» **Task material**:
========================================================================

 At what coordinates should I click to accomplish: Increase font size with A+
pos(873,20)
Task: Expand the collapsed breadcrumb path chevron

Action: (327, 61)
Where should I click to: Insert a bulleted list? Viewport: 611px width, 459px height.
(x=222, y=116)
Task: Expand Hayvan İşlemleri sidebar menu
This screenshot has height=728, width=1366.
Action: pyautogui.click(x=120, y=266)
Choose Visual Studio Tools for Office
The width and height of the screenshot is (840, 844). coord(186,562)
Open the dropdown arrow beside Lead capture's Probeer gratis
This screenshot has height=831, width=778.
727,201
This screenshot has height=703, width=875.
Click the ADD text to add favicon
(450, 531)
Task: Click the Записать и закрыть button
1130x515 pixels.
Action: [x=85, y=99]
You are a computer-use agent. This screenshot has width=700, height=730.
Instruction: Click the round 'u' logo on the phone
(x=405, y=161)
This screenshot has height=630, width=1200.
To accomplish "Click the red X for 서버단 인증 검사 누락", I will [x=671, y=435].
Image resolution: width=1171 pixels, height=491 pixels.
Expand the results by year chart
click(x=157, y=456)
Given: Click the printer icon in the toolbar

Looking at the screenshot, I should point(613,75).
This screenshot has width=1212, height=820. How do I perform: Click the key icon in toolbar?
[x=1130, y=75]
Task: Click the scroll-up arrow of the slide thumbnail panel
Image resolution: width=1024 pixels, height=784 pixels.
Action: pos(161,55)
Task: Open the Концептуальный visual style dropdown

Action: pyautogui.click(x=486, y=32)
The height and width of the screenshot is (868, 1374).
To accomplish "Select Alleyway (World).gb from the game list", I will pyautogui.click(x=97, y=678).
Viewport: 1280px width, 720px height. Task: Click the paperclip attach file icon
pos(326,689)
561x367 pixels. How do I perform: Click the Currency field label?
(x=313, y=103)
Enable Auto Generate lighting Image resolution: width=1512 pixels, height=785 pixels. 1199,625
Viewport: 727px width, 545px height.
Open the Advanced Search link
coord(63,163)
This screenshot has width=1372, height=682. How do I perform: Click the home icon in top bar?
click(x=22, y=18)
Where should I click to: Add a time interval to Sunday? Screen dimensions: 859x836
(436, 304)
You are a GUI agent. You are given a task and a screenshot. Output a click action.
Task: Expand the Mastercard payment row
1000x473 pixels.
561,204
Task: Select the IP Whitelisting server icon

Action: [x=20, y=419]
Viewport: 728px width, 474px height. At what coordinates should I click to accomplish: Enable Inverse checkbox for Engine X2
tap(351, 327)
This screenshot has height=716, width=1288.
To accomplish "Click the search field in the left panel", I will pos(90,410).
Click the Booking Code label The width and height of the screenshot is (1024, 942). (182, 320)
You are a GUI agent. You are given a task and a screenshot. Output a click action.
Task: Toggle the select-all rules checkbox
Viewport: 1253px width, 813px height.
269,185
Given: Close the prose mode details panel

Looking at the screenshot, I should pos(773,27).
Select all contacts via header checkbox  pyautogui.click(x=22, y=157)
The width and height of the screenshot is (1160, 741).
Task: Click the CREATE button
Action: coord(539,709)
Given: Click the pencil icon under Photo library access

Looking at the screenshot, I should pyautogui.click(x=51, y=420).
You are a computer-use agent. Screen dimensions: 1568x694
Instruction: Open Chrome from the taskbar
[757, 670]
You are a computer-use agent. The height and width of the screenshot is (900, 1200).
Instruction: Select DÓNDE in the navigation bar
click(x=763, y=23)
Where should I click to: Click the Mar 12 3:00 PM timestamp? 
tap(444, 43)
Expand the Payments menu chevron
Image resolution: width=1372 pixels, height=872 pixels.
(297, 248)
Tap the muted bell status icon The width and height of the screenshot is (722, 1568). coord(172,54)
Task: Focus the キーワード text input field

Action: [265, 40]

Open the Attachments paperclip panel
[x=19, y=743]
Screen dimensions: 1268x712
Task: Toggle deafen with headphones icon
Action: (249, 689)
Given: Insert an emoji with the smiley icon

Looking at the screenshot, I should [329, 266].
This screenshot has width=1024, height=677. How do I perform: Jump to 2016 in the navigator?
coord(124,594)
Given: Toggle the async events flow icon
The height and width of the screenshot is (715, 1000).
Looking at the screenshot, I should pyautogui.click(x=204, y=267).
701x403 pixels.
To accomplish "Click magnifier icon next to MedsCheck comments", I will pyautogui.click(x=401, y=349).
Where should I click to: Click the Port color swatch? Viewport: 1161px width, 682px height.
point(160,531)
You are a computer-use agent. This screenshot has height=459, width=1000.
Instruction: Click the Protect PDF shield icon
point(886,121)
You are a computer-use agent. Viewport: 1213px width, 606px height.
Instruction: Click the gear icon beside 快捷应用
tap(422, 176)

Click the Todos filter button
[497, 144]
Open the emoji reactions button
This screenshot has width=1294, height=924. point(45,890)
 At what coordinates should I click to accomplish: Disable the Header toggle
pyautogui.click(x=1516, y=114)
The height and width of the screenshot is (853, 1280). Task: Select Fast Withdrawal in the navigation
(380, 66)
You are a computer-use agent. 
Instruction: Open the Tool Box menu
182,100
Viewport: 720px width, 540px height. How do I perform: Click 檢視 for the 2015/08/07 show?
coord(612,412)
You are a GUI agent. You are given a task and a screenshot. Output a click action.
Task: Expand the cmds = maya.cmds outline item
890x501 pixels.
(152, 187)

========================================================================

» **Task to complete**: Write out all of the entries above, exactly and in full.

» **Exercise answer**:
 At what coordinates should I click to accomplish: Increase font size with A+
pos(873,20)
Task: Expand the collapsed breadcrumb path chevron

Action: (327, 61)
Where should I click to: Insert a bulleted list? Viewport: 611px width, 459px height.
(x=222, y=116)
Task: Expand Hayvan İşlemleri sidebar menu
This screenshot has height=728, width=1366.
Action: pyautogui.click(x=120, y=266)
Choose Visual Studio Tools for Office
The width and height of the screenshot is (840, 844). coord(186,562)
Open the dropdown arrow beside Lead capture's Probeer gratis
This screenshot has height=831, width=778.
727,201
This screenshot has height=703, width=875.
Click the ADD text to add favicon
(450, 531)
Task: Click the Записать и закрыть button
1130x515 pixels.
Action: [x=85, y=99]
You are a computer-use agent. This screenshot has width=700, height=730.
Instruction: Click the round 'u' logo on the phone
(x=405, y=161)
This screenshot has height=630, width=1200.
To accomplish "Click the red X for 서버단 인증 검사 누락", I will [x=671, y=435].
Image resolution: width=1171 pixels, height=491 pixels.
Expand the results by year chart
click(x=157, y=456)
Given: Click the printer icon in the toolbar

Looking at the screenshot, I should point(613,75).
This screenshot has width=1212, height=820. How do I perform: Click the key icon in toolbar?
[x=1130, y=75]
Task: Click the scroll-up arrow of the slide thumbnail panel
Image resolution: width=1024 pixels, height=784 pixels.
Action: pos(161,55)
Task: Open the Концептуальный visual style dropdown

Action: pyautogui.click(x=486, y=32)
The height and width of the screenshot is (868, 1374).
To accomplish "Select Alleyway (World).gb from the game list", I will pyautogui.click(x=97, y=678).
Viewport: 1280px width, 720px height. Task: Click the paperclip attach file icon
pos(326,689)
561x367 pixels. How do I perform: Click the Currency field label?
(x=313, y=103)
Enable Auto Generate lighting Image resolution: width=1512 pixels, height=785 pixels. 1199,625
Viewport: 727px width, 545px height.
Open the Advanced Search link
coord(63,163)
This screenshot has width=1372, height=682. How do I perform: Click the home icon in top bar?
click(x=22, y=18)
Where should I click to: Add a time interval to Sunday? Screen dimensions: 859x836
(436, 304)
You are a GUI agent. You are given a task and a screenshot. Output a click action.
Task: Expand the Mastercard payment row
1000x473 pixels.
561,204
Task: Select the IP Whitelisting server icon

Action: [x=20, y=419]
Viewport: 728px width, 474px height. At what coordinates should I click to accomplish: Enable Inverse checkbox for Engine X2
tap(351, 327)
This screenshot has height=716, width=1288.
To accomplish "Click the search field in the left panel", I will pos(90,410).
Click the Booking Code label The width and height of the screenshot is (1024, 942). (182, 320)
You are a GUI agent. You are given a task and a screenshot. Output a click action.
Task: Toggle the select-all rules checkbox
Viewport: 1253px width, 813px height.
269,185
Given: Close the prose mode details panel

Looking at the screenshot, I should pos(773,27).
Select all contacts via header checkbox  pyautogui.click(x=22, y=157)
The width and height of the screenshot is (1160, 741).
Task: Click the CREATE button
Action: coord(539,709)
Given: Click the pencil icon under Photo library access

Looking at the screenshot, I should pyautogui.click(x=51, y=420).
You are a computer-use agent. Screen dimensions: 1568x694
Instruction: Open Chrome from the taskbar
[757, 670]
You are a computer-use agent. The height and width of the screenshot is (900, 1200).
Instruction: Select DÓNDE in the navigation bar
click(x=763, y=23)
Where should I click to: Click the Mar 12 3:00 PM timestamp? 
tap(444, 43)
Expand the Payments menu chevron
Image resolution: width=1372 pixels, height=872 pixels.
(297, 248)
Tap the muted bell status icon The width and height of the screenshot is (722, 1568). coord(172,54)
Task: Focus the キーワード text input field

Action: [265, 40]

Open the Attachments paperclip panel
[x=19, y=743]
Screen dimensions: 1268x712
Task: Toggle deafen with headphones icon
Action: (249, 689)
Given: Insert an emoji with the smiley icon

Looking at the screenshot, I should [329, 266].
This screenshot has width=1024, height=677. How do I perform: Jump to 2016 in the navigator?
coord(124,594)
Given: Toggle the async events flow icon
The height and width of the screenshot is (715, 1000).
Looking at the screenshot, I should pyautogui.click(x=204, y=267).
701x403 pixels.
To accomplish "Click magnifier icon next to MedsCheck comments", I will pyautogui.click(x=401, y=349).
Where should I click to: Click the Port color swatch? Viewport: 1161px width, 682px height.
point(160,531)
You are a computer-use agent. This screenshot has height=459, width=1000.
Instruction: Click the Protect PDF shield icon
point(886,121)
You are a computer-use agent. Viewport: 1213px width, 606px height.
Instruction: Click the gear icon beside 快捷应用
tap(422, 176)

Click the Todos filter button
[497, 144]
Open the emoji reactions button
This screenshot has width=1294, height=924. point(45,890)
 At what coordinates should I click to accomplish: Disable the Header toggle
pyautogui.click(x=1516, y=114)
The height and width of the screenshot is (853, 1280). Task: Select Fast Withdrawal in the navigation
(380, 66)
You are a computer-use agent. 
Instruction: Open the Tool Box menu
182,100
Viewport: 720px width, 540px height. How do I perform: Click 檢視 for the 2015/08/07 show?
coord(612,412)
You are a GUI agent. You are given a task and a screenshot. Output a click action.
Task: Expand the cmds = maya.cmds outline item
890x501 pixels.
(152, 187)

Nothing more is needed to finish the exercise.